Homme des transitions pacifiques, il symbolise l’accord d’août 2007 pour la mise en place d’un processus démocratique conclu sous l’égide de l’Union européenne. Il a été kidnappé par des membres de la garde présidentielle le jour du reflux des rebelles de N’Djamena.
Après être resté en retrait sur cette affaire dont il ne pouvait pourtant ignorer l’existence, Paris a fini par exiger des éclaircissements. Bernard Kouchner a demandé la remise en liberté de Lol Mahamat Choua si les autorités ne formulent pas d’accusation à son encontre.
Le ministre des Affaires étrangères a exprimé le même souhait pour Ngarlejy Yorongar et Mahamat Saleh Ibni Oumar.
Mais un silence inquiétant entoure la situation de ces deux autres figures de proue de l’opposition.
Ngarlejy Yorongar est un député fédéraliste respecté et Mahamat Saleh Ibni Oumar est le porte-parole de la principale coalition de l’opposition. Ils auraient pu servir en cas de victoire de la rébellion de passerelle en vue de la création d’un gouvernement civil de transition.
État d’urgence
En pointe dans ce dossier, l’Union européenne devrait inviter lundi le président tchadien, Idriss Déby Itno, à libérer « immédiatement » les opposants disparus.
La résolution propose d’« appeler le président Déby à agir avec modération » et « à libérer immédiatement » les opposants. Sans tenir d’éventuels chefs d’inculpation. Une absence de réponse tchadienne pourrait compliquer les relations entre Paris et ses partenaires européens.
L’UE demande également aux gouvernements du Soudan et du Tchad « de cesser immédiatement de soutenir et d’équiper les groupes armés » afin d’« arrêter l’escalade actuelle des combats ». Si les Soudanais appuient en sous-main les mouvements rebelles qui tentent de renverser Idriss Déby, les Tchadiens interviennent, de leur côté, en faveur le Mouvement de libération du Soudan (MSL) et le Mouvement de la justice et de l’égalité (MJE), deux groupes d’insurgés impliqués dans les affrontements au Darfour.
« Déby finance les rebelles du Darfour », assure Ousmane Hussein, le porte-parole des rebelles tchadiens à Paris. Certains de ces groupes empêcheraient des civils du Darfour qui fuient les atrocités de franchir la frontière du Tchad.

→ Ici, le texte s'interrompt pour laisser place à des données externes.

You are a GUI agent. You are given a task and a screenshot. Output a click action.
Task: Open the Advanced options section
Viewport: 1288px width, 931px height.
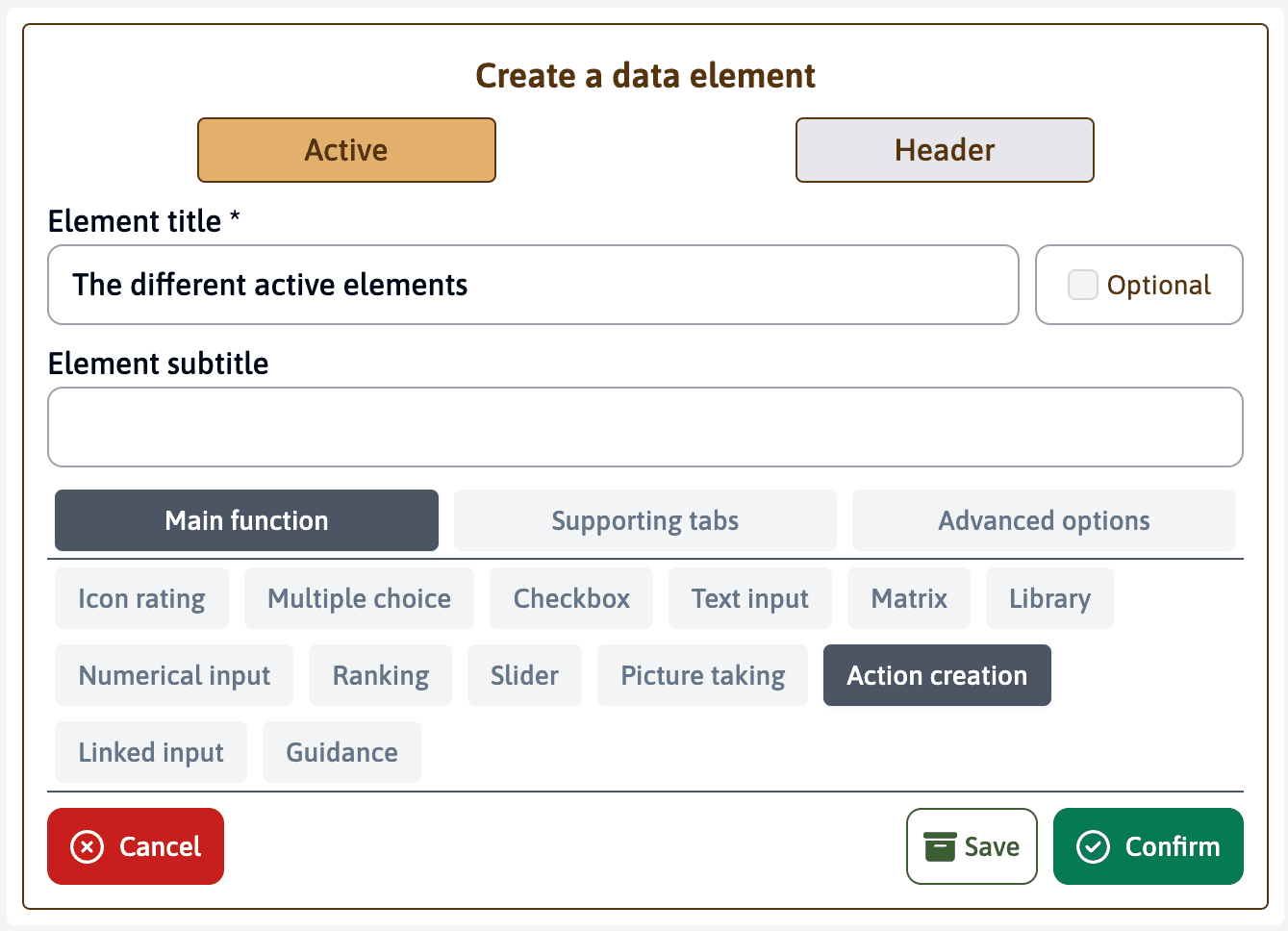tap(1043, 520)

Idriss Déby a proclamé hier l’état d’urgence pour contrôler les mouvements sur le territoire et réduire les libertés publiques. Hanté par les trahisons dans son entourage, il a nommé ministre de la Défense l’un de ses proches, Mahamat Ali Abdallah Nassour.
Le portefeuille de la Défense était vacant depuis décembre, lorsque le chef de l’État avait chassé Mahamat Nour Abdelkerim, un ancien dirigeant rebelle qui l’avait rallié mais dont la loyauté était mise en cause. Issu de l’ethnie présidentielle des Zaghawa, Nassour était jusqu’à présent ministre des Mines et de l’Énergie, un secteur clé puisqu’il permet de contrôler la rente pétrolière.